Swiss painters followed the Parisian example of Jules Chéret and used the style of the artistically refined advertisement from France. The Western Swiss painters Eugène Grasset and Théophile A. Steinlen became pioneers of the new medium.
In 1891, Ferdinand Hodler created just a small sketch for his first notice poster as a brief for the typographer. He started creating image posters in 1896/97, when he received commissions from a private business and from the Zürcher Kunstgesellschaft (Zurich art association). He spent a lot of time on both commissions, but in the end they were not realised. The first image poster by Hodler that was printed was the poster for the 19th exhibition of the Vienna Secession in 1904.
As in other countries, the first commissions for modern image posters in Switzerland were given to painters, and the likes of Ferdinand Hodler and Cuno Amiet were not too proud to address this simple art form. They advertised exhibitions, shooting matches, gymnastics tournaments and transport, always using stone lithography. Hodler’s monumental style influenced by symbolism had an effect not only on his paintings but also on his fin-de-siècle poster style.

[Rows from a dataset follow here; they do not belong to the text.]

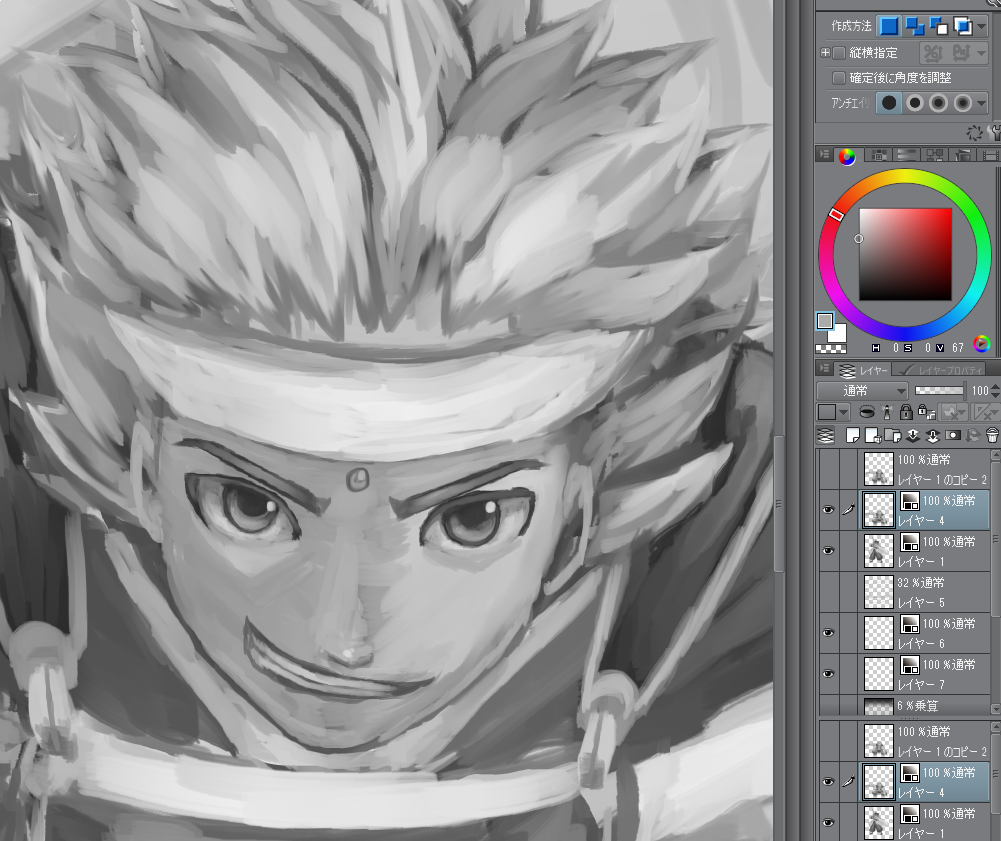Enable the 縦横指定 aspect ratio checkbox
This screenshot has height=841, width=1001.
click(x=839, y=53)
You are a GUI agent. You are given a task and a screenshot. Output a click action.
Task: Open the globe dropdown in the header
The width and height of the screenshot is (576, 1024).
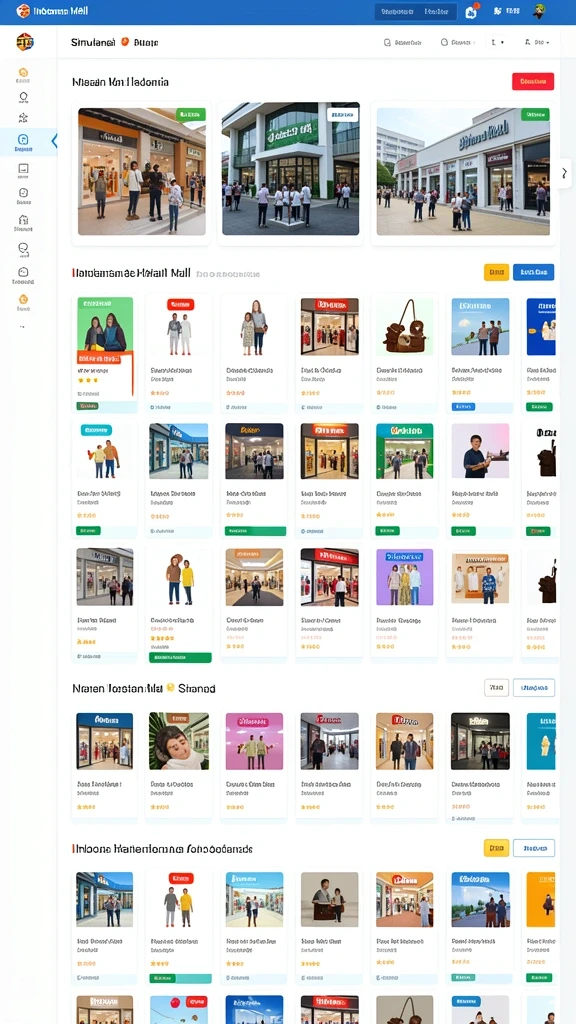[x=458, y=42]
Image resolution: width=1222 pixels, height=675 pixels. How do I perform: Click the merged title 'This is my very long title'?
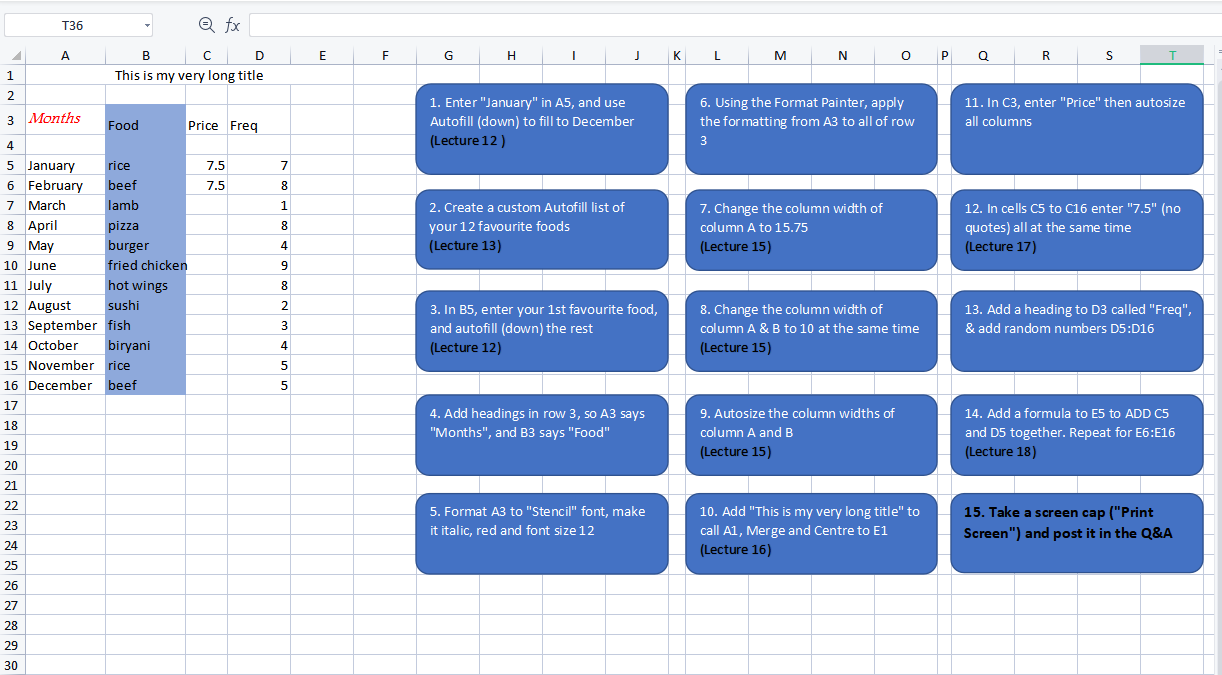pos(189,75)
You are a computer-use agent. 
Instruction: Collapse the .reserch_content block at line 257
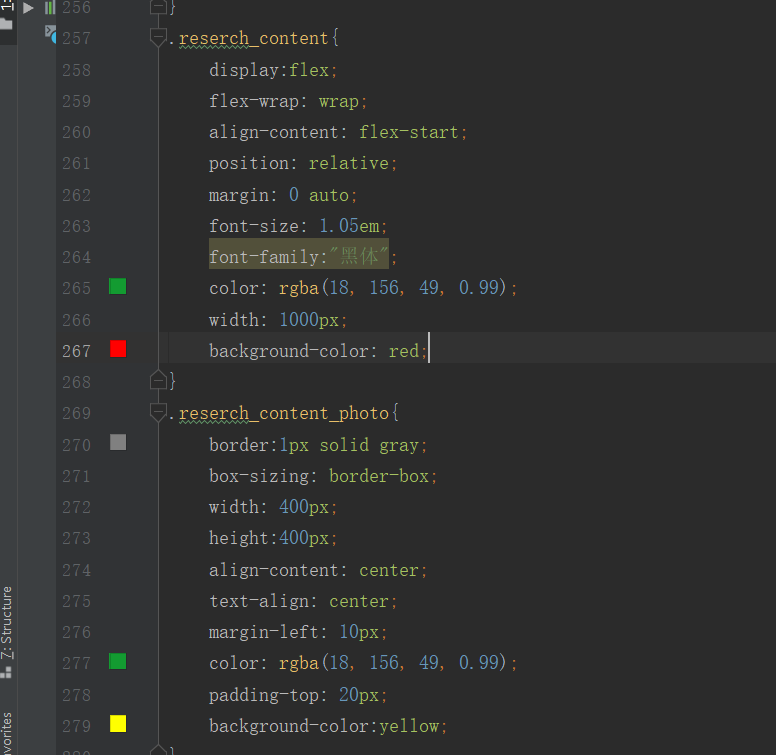point(158,38)
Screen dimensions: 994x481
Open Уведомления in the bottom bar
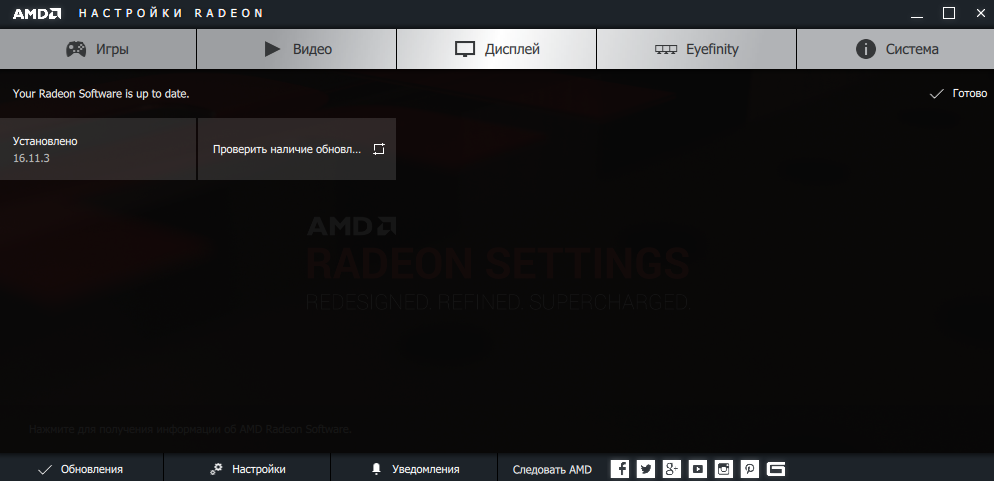click(414, 469)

As in most of Hodler’s poster designs, most Swiss artist posters of the first phase from about 1890 to 1920 displayed motifs from paintings, with a persuasive connection between the image and the lettering. Some of the most compelling poster designs of this kind were those of the young Augusto Giacometti, which were in the style of the works of Eugène Grasset, and those of Burkhard Mangold. However, the first generation of Swiss poster artists was greatly influenced by Hodler’s paintings and not by his few image posters. With the exception of Ferdinand Hodler, the style of the Art Nouveau movements that were dominant in France, England, Austria and Germany had no great influence on Swiss art.